At a Glance
The remedial process ordered by the district court has begun. Parties are working with the court monitor to develop the "immediate reforms" as described in the court's August 2013 remedial order. In addition, on May 15, 2018, the court-appointed Facilitator filed his recommendations regarding the Joint Remedial Process as ordered by the court, additional reforms developed through input from those communities most directly affected by stop and frisk. Beginning in August 2018, the court has begun issuing new orders for potential reforms coming out of the Joint Remedial Process recommendations.
The Center for Constitutional Rights filed the federal class action lawsuit Floyd, et al. v. City of New York, et al. against the City of New York to challenge the New York Police Department’s practices of racial profiling and unconstitutional stop and frisks of New York City residents. The named plaintiffs in the case – David Floyd, David Ourlicht, Lalit Clarkson, and Deon Dennis – represent the thousands of primarily Black and Latino New Yorkers who have been stopped without any cause on the way to work or home from school, in front of their house, or just walking down the street.
In a historic ruling on August 12, 2013, following a nine-week trial, a federal judge found the New York City Police Department liable for a pattern and practice of racial profiling and unconstitutional stops. Under a new administration, the City agreed to drop its appeal and begin the joint remedial process ordered by the court. After attempts by the police unions to derail the process, the United States Court of Appeals at last allowed the City to officially withdraw its appeal in October 2014, and the joint reform process – in which all stakeholders, from community groups to the NYPD, come together to agree on solutions – is being mapped out.

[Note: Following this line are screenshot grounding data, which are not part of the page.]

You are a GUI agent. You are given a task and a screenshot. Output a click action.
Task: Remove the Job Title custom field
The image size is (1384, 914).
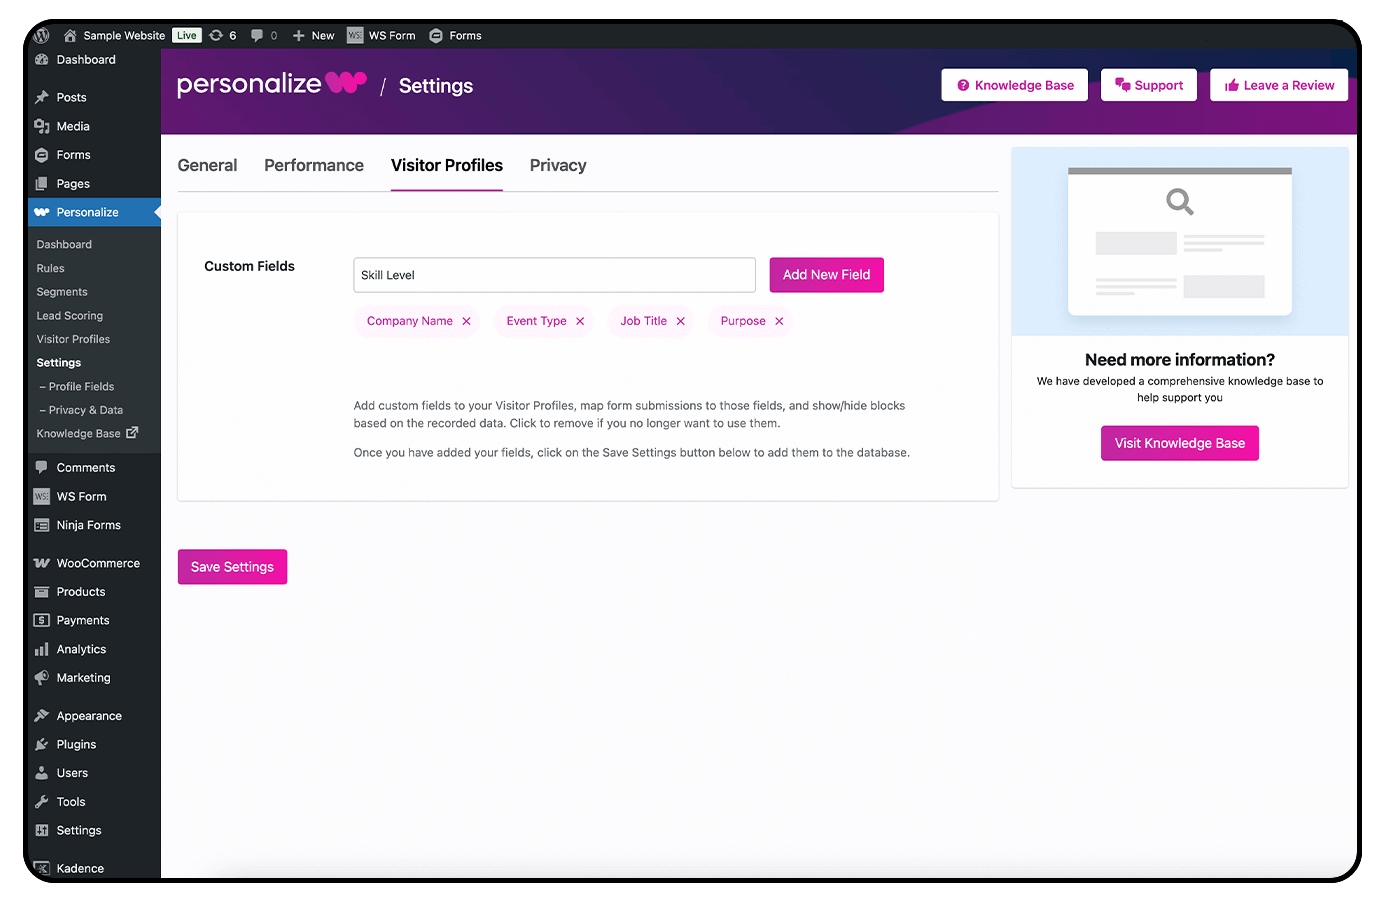tap(680, 321)
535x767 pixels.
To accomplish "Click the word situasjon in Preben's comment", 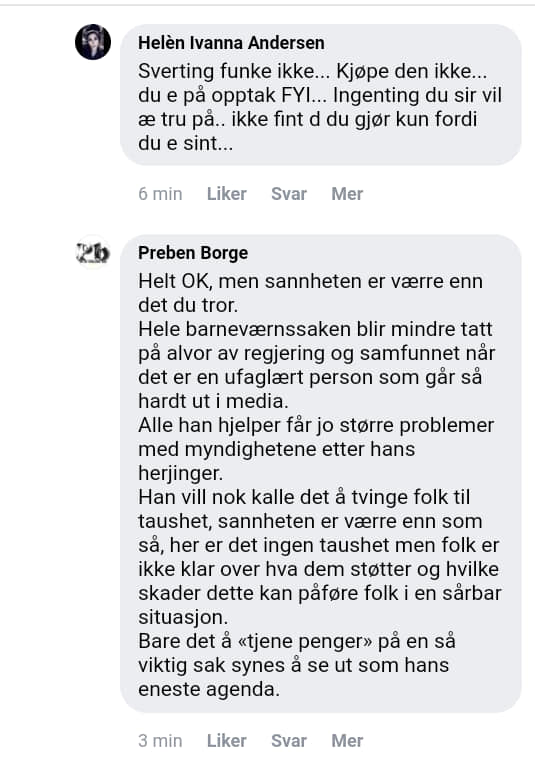I will click(183, 617).
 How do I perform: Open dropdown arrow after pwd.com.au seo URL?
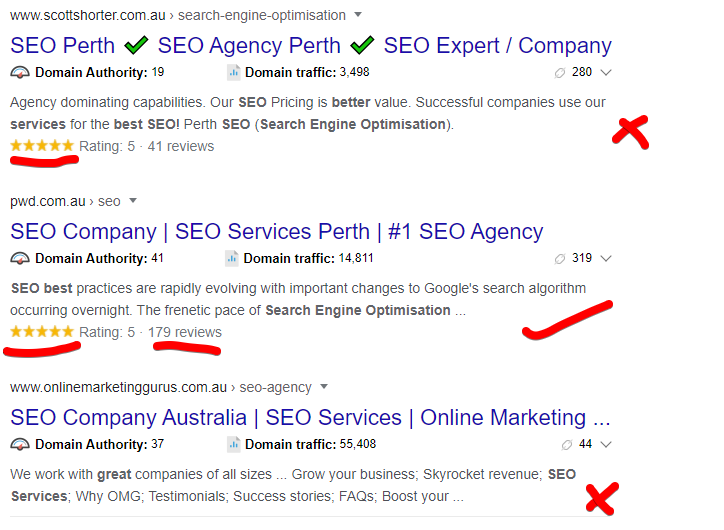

The Floyd case stems from CCR's landmark racial profiling case, Daniels, et al. v. City of New York, et al., which led to the disbanding of the infamous Street Crime Unit and a settlement with the City in 2003. The Daniels settlement agreement required the NYPD to maintain a written racial profiling policy that complies with the United States and New York State constitutions and to provide stop-and-frisk data to CCR on a quarterly basis from 2003 through 2007. However, an analysis of the data revealed that the NYPD had continued to engage in suspicionless and racially pretextual stop and frisks, and so CCR filed Floyd.
Floyd focuses not only on the lack of any reasonable suspicion to make these stops, in violation of the Fourth Amendment, but also on the obvious racial disparities in who is stopped and searched by the NYPD – approximately 85 percent of those stopped are Black and Latino, even though these two groups make up only 52 percent of the city’s population – which constitutes a violation of the Equal Protection Clause of the Fourteenth Amendment. A landmark case, Floyd continues CCR’s founding tradition of working with grassroots groups and directly affected communities to fight for racial justice.